Allah, cânlarıyla ve mâllarıyla cihâd edenleri, derece bakımından oturup ibâdet
edenlerden daha üstün kılmıştır. Gerçi Allah, hepsine de hüsnâyı (güzelliği,
cenneti) vadetmiştir; ancak mücâhidleri, oturanlardan çok daha büyük ecirle
üstün kılmıştır. Kendi katından onlara yüce mertebeler, mağfiret ve rahmet
vermiştir. Allah, çok bağışlayıcı ve merhametlidir.” (Nisâ, 95-96)
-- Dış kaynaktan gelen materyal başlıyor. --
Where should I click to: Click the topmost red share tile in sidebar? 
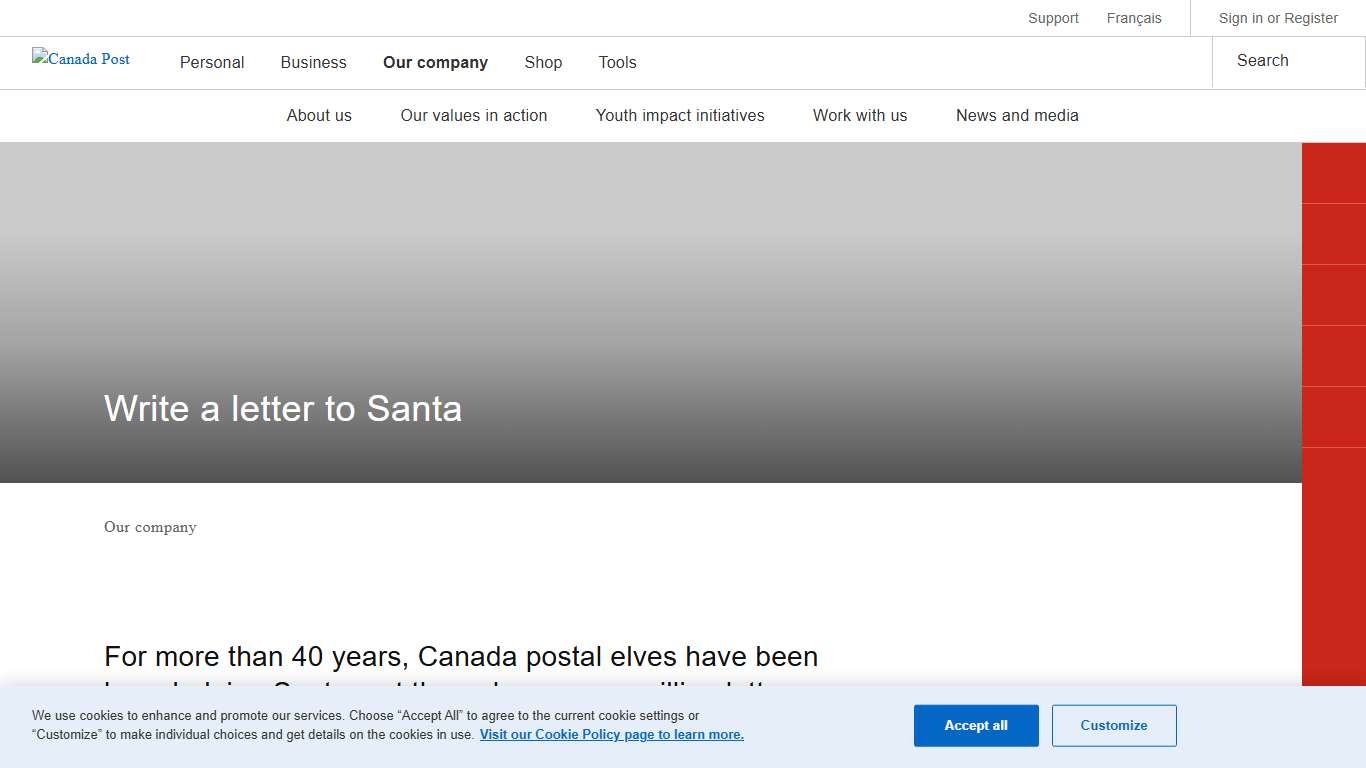click(1334, 172)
5- “Ey îmân edenler! Dînden çıkarsanız, Allahü teâlâ, sizin yerinize
başkalarını getirir. Onları sever, onlar da Allahü teâlâyı severler. Onlar,
mü'minlere karşı alçak gönüllü, kâfirlere karşı şiddetlidirler; Allah yolunda
cihâd ederler ve hiçbir levm edenin levminden korkmazlar...” (Mâide sûresi,
54)
6- “Ey Peygamber! Sana ve Sana tâbî olan mü’minlere Allah yeter! (Düşmandan aslâ
çekinme! Hattâ) ey Peygamber! Mü’minleri (onlara karşı) savaşa
teşvîk et!..” (Enfâl, 64-65)
7- “(Ey mü’minler!) Verdikleri sözü bozan, Peygamber’i (yurdundan) çıkarmaya
kalkışan ve üstelik ilk önce kendileri sizinle savaşmaya başlamış olan kavme
karşı savaşmaz mısınız? Onlardan korkar mısınız? Eğer inanıyorsanız bilin ki,
Allah, kendisinden korkmanıza daha lâyıktır. Onlarla savaşın ki, Allah sizin
ellerinizle onları cezâlandırsın, onları rezîl etsin, sizi onlara gâlip kılsın,
mü’minlerin gönüllerini ferahlatsın ve mü’minlerin kalplerinden (zâlimlere
karşı birikmiş olan) öfkeyi (onların hakkından gelmek
sûretiyle) alsın!” (Tevbe, 13-15)
8- “(Ey Resûlüm!) De ki: Eğer babalarınız, oğullarınız,
kardeşleriniz, eşleriniz, hısım akrabânız, kazandığınız mallar, kesâda
uğramasından (zarar etmekten) korktuğunuz ticâret, hoşlandığınız meskenler
(evler), size Allah’tan, Resûlünden ve Allah yolunda cihâd etmekten daha
sevgili ise, artık Allah’ın emri gelinceye kadar bekleyin! Allah, fâsıklar
topluluğunu hidâyete erdirmez!” (Tevbe, 24)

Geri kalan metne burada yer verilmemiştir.